---------- Data to use ----------

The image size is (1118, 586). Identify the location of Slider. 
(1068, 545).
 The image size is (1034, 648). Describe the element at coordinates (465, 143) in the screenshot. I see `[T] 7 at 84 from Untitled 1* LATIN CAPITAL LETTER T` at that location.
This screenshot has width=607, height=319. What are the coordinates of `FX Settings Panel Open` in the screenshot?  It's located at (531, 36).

----------
---------- Data to use ----------

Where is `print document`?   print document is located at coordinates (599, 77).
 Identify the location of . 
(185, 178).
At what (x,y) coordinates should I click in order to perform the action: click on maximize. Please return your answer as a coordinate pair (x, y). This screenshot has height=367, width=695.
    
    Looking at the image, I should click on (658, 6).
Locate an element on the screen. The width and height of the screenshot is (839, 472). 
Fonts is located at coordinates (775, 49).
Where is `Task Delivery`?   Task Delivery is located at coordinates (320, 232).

----------

## [Problem description]
Copy out the entries from the line containing "coordinates (599, 77)." through the line containing "coordinates (320, 232).", including both of those lines, with each one reproduced verbatim.

## [Output of the exercise]
Where is `print document`?   print document is located at coordinates (599, 77).
 Identify the location of . 
(185, 178).
At what (x,y) coordinates should I click in order to perform the action: click on maximize. Please return your answer as a coordinate pair (x, y). This screenshot has height=367, width=695.
    
    Looking at the image, I should click on (658, 6).
Locate an element on the screen. The width and height of the screenshot is (839, 472). 
Fonts is located at coordinates (775, 49).
Where is `Task Delivery`?   Task Delivery is located at coordinates (320, 232).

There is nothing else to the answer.